## TEXT
AgentRxiv: Towards Collaborative Autonomous Research

Paper · arXiv 2503.18102 · Published March 23, 2025
Deep ResearchAgents Multi ArchitectureCo Writing Collaboration

To address these challenges, we introduce AgentRxiv—a framework that lets LLM agent laboratories upload and retrieve reports from a shared preprint server in order to collaborate, share insights, and iteratively build on each other’s research. We task agent laboratories to develop new reasoning and prompting techniques and find that agents with access to their prior research achieve higher performance improvements compared to agents operating in isolation (11.4% relative improvement over baseline on MATH-500). We find that the best performing strategy generalizes to benchmarks in other domains (improving on average by 3.3%). Multiple agent laboratories sharing research through AgentRxiv are able to work together towards a common goal, progressing more rapidly than isolated laboratories, achieving higher overall accuracy (13.7% relative improvement over baseline on MATH-500). These findings suggest that autonomous agents may play a role in designing future AI systems alongside humans.

In an effort to accelerate the process of scientific discovery, recent work has explored the ability of LLM agents to perform autonomous research (Lu et al. (2024b); Schmidgall et al. (2025); Swanson et al. (2024)). The AI Scientist framework (Lu et al. (2024b)) is a large language model (LLM)-based system that generates research ideas in machine learning, writes research code, run experiments, and produces a scientific paper with using an automated peer-review to evaluate the work. Virtual Lab (Swanson et al. (2024)) uses a multi-agent system of LLM-based experts from different backgrounds (e.g. chemist or biologist) working together with human scientists to produce novel nanobody binders for SARS-CoV-2, where discovered nanobodies demonstrate promising efficacy in wet-lab validations. Finally, Agent Laboratory (Schmidgall et al. (2025)) is a multi-agent autonomous research system that is able to incorporate human feedback, with greatly reduced cost compared to Lu et al. (2024b). While these works demonstrate progress toward accelerated scientific discovery, they often operate in isolation and do not support the continuous, cumulative development of research across time that reflects the nature of science. Therefore, we aim to provide a unified platform that enables agents to build upon the research of other agents.

Dataset entries:
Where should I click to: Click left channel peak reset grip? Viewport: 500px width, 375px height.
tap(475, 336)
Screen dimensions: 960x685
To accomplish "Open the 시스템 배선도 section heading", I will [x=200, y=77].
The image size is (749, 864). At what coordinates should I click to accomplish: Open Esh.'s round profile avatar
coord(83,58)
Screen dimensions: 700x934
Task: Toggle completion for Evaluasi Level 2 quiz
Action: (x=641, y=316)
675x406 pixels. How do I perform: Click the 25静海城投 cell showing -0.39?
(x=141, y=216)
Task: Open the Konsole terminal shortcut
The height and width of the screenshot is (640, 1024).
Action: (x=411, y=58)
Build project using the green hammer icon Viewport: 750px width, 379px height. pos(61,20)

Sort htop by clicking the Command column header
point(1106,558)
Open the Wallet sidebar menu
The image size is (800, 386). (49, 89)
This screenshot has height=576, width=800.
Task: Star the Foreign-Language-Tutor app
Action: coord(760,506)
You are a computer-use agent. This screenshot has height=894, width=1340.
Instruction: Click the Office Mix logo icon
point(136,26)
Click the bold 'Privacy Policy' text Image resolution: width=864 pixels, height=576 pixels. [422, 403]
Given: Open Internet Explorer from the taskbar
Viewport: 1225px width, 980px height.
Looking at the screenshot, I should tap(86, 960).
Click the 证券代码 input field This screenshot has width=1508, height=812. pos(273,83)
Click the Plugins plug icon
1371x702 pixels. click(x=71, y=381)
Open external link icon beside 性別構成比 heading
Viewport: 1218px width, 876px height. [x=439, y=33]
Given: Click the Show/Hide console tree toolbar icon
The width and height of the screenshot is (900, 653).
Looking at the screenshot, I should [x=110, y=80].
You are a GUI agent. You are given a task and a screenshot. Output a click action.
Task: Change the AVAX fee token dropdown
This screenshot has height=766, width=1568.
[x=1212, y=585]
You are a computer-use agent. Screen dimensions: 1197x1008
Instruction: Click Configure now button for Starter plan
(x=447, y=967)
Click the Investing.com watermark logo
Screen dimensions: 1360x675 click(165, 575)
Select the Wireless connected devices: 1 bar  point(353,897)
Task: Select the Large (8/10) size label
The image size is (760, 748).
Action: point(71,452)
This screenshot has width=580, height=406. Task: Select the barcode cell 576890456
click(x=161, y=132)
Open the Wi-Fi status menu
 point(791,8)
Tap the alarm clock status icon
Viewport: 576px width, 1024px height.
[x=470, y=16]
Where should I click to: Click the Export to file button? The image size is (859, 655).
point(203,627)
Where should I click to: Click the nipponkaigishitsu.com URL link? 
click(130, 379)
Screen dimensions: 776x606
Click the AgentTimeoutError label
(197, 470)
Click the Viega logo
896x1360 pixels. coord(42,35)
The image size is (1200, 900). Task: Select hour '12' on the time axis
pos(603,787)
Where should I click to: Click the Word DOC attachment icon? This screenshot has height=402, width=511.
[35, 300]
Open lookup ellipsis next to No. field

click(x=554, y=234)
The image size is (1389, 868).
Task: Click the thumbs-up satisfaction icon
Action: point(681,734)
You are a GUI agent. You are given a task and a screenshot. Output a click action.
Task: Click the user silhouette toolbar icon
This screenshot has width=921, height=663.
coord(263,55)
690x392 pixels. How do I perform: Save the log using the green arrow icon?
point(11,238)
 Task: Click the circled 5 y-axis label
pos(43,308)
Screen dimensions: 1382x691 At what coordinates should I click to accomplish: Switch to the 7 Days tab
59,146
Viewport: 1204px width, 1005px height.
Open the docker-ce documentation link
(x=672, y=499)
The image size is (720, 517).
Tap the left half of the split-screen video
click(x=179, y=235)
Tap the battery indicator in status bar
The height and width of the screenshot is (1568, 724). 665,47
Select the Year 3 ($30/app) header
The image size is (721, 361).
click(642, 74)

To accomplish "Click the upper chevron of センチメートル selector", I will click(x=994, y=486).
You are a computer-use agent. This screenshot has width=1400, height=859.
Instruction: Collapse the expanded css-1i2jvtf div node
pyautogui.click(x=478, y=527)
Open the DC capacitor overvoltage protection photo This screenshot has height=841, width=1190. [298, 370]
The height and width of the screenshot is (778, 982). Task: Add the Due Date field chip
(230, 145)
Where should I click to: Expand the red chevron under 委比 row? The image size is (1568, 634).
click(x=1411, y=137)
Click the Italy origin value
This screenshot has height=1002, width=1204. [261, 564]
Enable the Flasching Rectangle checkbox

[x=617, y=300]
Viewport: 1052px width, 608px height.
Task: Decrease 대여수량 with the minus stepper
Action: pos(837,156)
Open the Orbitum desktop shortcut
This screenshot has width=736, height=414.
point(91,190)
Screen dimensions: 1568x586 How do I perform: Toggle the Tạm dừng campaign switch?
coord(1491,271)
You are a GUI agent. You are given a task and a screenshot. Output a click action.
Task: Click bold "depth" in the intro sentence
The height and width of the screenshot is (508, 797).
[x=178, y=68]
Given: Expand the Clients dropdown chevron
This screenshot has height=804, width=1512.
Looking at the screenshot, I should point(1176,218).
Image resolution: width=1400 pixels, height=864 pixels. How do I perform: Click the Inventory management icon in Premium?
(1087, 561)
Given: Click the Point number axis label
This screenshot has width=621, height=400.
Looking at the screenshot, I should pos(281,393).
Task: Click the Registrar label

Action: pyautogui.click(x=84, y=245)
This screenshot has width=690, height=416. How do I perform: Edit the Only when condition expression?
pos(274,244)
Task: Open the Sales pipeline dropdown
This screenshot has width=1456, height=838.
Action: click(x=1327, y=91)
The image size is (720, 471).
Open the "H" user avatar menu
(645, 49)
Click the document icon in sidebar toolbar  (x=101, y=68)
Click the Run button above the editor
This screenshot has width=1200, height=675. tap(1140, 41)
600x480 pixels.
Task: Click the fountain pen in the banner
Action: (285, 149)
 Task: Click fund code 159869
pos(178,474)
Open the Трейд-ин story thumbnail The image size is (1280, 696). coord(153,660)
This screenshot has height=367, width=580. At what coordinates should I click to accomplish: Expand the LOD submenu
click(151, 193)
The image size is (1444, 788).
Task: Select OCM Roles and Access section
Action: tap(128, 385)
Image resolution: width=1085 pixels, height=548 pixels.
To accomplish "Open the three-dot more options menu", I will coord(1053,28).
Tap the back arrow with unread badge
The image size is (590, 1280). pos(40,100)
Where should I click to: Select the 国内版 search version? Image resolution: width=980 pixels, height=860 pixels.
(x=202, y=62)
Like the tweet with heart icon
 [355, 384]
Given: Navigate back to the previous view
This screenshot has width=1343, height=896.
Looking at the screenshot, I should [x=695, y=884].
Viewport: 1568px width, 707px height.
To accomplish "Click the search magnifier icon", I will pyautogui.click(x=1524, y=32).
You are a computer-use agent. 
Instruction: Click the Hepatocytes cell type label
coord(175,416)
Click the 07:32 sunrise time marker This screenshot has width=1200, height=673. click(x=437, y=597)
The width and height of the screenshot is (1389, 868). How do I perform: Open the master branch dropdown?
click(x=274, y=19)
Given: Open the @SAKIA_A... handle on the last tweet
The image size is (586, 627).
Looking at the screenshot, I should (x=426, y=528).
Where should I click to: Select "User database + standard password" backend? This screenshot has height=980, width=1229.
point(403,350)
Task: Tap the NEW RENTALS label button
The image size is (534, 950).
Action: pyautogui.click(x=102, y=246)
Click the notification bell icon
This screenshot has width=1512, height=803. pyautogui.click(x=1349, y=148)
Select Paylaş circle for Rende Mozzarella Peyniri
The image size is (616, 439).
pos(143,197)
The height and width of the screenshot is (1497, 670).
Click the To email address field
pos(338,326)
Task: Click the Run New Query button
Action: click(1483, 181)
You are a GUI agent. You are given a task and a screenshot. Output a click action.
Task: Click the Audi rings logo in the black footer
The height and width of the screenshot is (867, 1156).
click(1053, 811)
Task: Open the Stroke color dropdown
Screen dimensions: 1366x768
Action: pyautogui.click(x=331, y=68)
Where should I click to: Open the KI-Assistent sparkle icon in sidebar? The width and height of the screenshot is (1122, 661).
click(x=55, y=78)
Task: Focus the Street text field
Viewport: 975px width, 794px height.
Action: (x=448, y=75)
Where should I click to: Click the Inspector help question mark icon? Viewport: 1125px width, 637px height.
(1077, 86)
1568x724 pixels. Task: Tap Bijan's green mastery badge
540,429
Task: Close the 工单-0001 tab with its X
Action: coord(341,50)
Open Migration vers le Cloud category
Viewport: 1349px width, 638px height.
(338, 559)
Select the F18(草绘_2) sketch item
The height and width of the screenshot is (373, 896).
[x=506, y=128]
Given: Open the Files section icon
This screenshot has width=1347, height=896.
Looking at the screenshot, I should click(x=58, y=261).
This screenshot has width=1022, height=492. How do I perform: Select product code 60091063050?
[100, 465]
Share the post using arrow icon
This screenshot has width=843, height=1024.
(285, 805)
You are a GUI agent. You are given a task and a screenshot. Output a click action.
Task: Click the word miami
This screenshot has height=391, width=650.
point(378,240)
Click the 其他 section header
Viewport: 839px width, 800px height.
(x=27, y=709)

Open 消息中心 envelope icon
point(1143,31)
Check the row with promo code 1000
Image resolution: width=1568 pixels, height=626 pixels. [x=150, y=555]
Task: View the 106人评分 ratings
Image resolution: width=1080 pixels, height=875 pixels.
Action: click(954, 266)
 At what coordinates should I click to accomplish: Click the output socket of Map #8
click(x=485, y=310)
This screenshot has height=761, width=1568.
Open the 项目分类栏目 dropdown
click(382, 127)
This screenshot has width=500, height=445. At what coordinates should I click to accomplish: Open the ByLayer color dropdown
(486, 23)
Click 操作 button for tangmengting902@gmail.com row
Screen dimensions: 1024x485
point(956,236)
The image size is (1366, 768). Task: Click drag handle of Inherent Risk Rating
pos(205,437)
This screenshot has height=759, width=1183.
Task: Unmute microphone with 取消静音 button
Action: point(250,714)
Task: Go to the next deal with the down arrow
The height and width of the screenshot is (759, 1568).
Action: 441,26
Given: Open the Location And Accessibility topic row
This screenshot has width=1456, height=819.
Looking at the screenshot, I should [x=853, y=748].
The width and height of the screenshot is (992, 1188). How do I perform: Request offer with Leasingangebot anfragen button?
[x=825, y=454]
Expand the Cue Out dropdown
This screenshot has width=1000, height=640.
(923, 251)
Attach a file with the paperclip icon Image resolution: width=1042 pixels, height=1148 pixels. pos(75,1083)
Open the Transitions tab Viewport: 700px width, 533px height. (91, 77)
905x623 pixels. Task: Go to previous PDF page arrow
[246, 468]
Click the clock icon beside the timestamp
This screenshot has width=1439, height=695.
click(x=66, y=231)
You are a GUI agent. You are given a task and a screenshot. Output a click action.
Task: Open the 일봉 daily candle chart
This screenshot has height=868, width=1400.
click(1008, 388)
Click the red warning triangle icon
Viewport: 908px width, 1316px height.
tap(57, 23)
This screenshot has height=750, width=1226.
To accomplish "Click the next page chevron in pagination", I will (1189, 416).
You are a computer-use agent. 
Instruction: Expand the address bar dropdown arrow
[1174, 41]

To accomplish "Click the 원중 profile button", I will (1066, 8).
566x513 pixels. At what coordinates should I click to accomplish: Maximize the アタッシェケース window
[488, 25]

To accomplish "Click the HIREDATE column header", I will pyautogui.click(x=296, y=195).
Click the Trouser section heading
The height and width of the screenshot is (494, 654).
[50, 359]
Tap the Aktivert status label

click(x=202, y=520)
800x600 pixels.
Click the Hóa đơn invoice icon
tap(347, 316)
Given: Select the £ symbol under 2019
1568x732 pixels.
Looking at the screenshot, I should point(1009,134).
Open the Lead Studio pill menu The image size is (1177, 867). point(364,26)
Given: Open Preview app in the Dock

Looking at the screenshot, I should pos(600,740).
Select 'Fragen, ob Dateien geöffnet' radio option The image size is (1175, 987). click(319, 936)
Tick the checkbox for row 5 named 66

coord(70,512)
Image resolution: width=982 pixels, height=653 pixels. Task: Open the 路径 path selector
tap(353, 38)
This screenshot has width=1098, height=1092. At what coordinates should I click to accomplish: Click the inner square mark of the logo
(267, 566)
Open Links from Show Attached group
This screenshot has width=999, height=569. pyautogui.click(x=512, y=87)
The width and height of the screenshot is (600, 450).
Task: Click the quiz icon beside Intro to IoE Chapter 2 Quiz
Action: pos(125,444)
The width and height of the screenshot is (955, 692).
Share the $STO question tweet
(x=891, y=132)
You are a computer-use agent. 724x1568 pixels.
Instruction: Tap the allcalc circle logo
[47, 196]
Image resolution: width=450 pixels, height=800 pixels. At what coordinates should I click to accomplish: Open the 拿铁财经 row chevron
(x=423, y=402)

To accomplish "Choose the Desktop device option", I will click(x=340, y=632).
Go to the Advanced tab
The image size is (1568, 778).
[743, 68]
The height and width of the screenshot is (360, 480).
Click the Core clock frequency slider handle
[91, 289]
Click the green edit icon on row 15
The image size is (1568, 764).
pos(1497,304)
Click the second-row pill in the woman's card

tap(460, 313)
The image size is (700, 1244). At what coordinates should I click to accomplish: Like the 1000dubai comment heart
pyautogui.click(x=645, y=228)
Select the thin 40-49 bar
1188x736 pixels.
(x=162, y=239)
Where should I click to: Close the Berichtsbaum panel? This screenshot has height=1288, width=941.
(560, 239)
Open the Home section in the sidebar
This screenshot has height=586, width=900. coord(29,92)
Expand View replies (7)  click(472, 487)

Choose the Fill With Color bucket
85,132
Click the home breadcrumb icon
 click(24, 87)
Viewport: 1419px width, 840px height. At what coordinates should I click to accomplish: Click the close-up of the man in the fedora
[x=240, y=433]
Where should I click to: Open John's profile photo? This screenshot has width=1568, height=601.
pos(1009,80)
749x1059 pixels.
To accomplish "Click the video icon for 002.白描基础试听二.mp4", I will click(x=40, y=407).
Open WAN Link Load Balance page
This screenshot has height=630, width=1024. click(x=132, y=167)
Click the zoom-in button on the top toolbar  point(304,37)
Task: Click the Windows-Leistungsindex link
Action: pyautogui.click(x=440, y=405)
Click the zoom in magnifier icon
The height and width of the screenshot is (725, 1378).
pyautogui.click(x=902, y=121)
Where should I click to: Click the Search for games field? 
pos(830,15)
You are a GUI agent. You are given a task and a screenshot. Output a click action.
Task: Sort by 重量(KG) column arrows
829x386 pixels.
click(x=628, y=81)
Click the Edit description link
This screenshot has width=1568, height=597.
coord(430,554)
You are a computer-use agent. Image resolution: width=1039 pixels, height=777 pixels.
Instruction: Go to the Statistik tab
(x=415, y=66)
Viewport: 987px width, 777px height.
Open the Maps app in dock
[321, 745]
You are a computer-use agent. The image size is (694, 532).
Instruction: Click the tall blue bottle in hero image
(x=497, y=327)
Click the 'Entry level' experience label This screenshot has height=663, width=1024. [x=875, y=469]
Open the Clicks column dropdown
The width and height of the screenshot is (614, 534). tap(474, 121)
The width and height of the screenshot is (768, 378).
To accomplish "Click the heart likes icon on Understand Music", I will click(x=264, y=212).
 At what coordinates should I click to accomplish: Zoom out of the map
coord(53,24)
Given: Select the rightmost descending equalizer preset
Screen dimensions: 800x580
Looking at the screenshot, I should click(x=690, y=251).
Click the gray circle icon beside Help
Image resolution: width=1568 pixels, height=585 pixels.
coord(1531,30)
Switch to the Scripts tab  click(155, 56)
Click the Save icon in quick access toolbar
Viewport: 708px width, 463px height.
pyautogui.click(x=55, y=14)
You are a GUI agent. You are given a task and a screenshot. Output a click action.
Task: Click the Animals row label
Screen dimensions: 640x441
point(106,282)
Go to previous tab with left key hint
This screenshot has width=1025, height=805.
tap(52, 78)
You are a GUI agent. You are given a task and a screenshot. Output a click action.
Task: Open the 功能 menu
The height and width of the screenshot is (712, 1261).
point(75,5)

## TASK SET
- A) According to the AgentRxiv text, why do the authors set out to build a unified platform where agents can build on other agents' research? Answer in one to three sentences.
- B) List every earlier autonomous research system that the AgentRxiv text describes by name.
- C) Pick up the AgentRxiv text after its final sentence and write the paragraph that comes next.

## RESULTS FOR THE EXERCISE
- A) Earlier autonomous research systems often work in isolation. They do not support the continuous, cumulative development of research over time that reflects the nature of science. A shared platform is meant to let agents build on one another's work.

- B) The AI Scientist, Virtual Lab, Agent Laboratory

- C)
In this study, we introduce AgentRxiv, an autonomous research collaboration framework that supports LLM agents in generating, sharing, and building upon scientific research. By implementing a centralized, open-source preprint server for autonomous agents, AgentRxiv enables systematic sharing of research findings, allowing agents to cumulatively build on previous work. AgentRxiv also supports parallel research across multiple agentic systems, enabling scalability with available computational resources. When incorporating AgentRxiv, each generation of papers shows measurable improvements. For example, accuracy on the MATH-500 benchmark increased from 70.2% to 78.2% with the best discovered reasoning technique, using gpt-4o mini as the base model.